Section 2 explains the modeling justifications of the HVDC system in the PSS/E simulation environment. Section 3 presents the proposed modeling methods for an HVDC system based on the Jeju–Haenam HVDC system. Section 4 discusses the simulation case study results for both single-phase and three-phase line-to-ground faults at the inverter side. Section 5 provides our conclusions.

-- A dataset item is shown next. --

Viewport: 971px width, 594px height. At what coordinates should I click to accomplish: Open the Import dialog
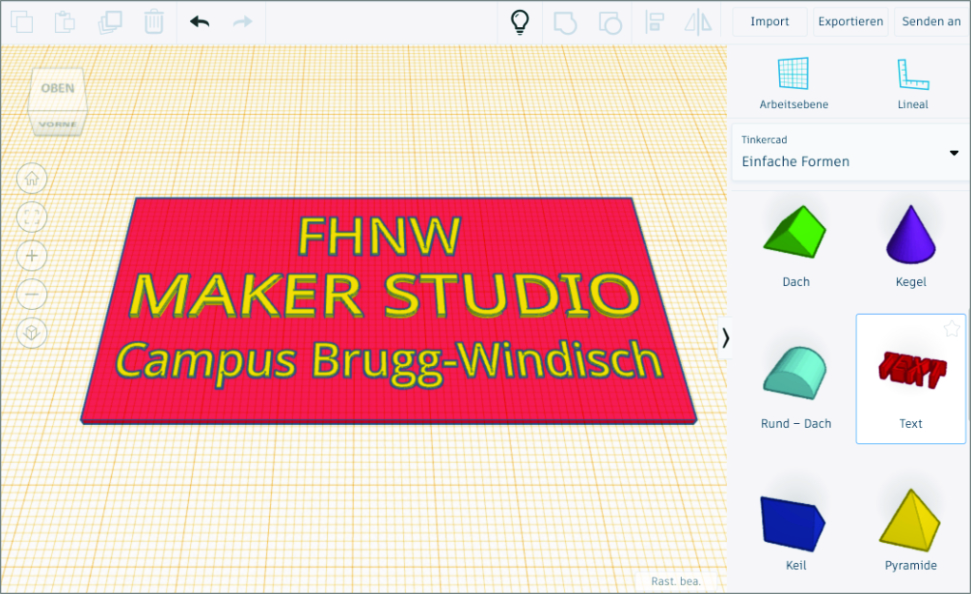click(769, 22)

## 2. Modeling the HVDC System in the PSS/E Simulation Environment

An HVDC system can be modeled with various simulation time-steps depending on simulation tools such as PSCAD, Matlab/Simulink, and PSS/E. Specifically, PSCAD and Matlab/Simulink use 50-μs and 1-ms base simulation time-steps, respectively. These simulation tools are appropriate for developing a detailed model of an HVDC system, particularly at the valve- and firing-control levels. However, models of AC power transmission networks interconnected with HVDC systems require simplification. This is because the small time-steps in the simulation tools are inappropriate for dynamic analysis of large-scale transmission networks that include a number of loads, generators, and other components with non-linear operational characteristics. For example, in [25,26], valve-control methods for HVDC systems were proposed using these simulation tools; however, the test transmission networks were simply modeled using ideal voltage sources and equivalent Thevenin impedances.
The PSS/E software package is for simulating system phenomena at the fundamental frequency or below. PSS/E is thus appropriate for analyzing HVDC systems with respect to interaction with interconnected transmission networks. Measured data for a real transmission network can also be readily incorporated into PSS/E. Power flow calculation (PFC) is a PSS/E module that solves a set of algebraic equations to estimate the power outputs of generators and power flows in the network for a given load demand. Dynamic simulation (DS) is a module for calculating sets of differential equations, to analyze the electromagnetic transient operation of AC transmission networks [27]. Because of the relatively large simulation time-steps in PSS/E, HVDC system modeling scopes in PSS/E often include a constant current loop level, voltage-dependent current order limit (VDCOL), and master control. Furthermore, it normally takes only a few seconds to analyze the dynamics of an HVDC system, which is advantageous for both power grid operators and researchers.
In view of these benefits, the CIGRE HVDC benchmark system was recently modeled using PSS/E [28]. However, the CIGRE benchmark model needs to be modified when evaluating the transient-state operation of a real HVDC system triggered by transmission network events. The rated power and rated DC and AC voltages of a real HVDC system often differ significantly from those in the CIGRE HVDC system; for example, see Table 1 for the Jeju–Haenam HVDC system in Korea. In addition, the CIGRE benchmark only includes the DC current controller and extinction angle controller at the rectifier and inverter sides, respectively. Therefore, additional controllers are required to control the DC voltage at the rectifier side of the Jeju–Haenam HVDC system. Furthermore, the built-in VDCOL function provided in the CIGRE benchmark model only takes two set points, the pair (Vdc, Idc), as input. This is often inconsistent with the operating characteristics of real HVDC systems; for example, the Jeju–Haenam HVDE system takes nine set points. Additionally, although there are sample models for HVDC systems in PSS/E, such as CDC4T, CDC6T, and CDC7T, they require 25, 35, and 79 system parameters, respectively. Furthermore, specific parameters representing the characteristics of an HVDC system must be implemented separately in PSS/E to analyze the transient-state operation of a real HVDC system accurately. For example, the sample models do not have a parameter for the gradual restoration of the DC voltage, as occurs during operation of the Jeju–Haenam HVDC system.
To use the PSS/E software to bridge the divide between academic research and practical applications, we therefore modeled a real HVDC system, the Jeju–Haenam HVDC system as a specific example, while considering fault events in the Jeju AC power grid.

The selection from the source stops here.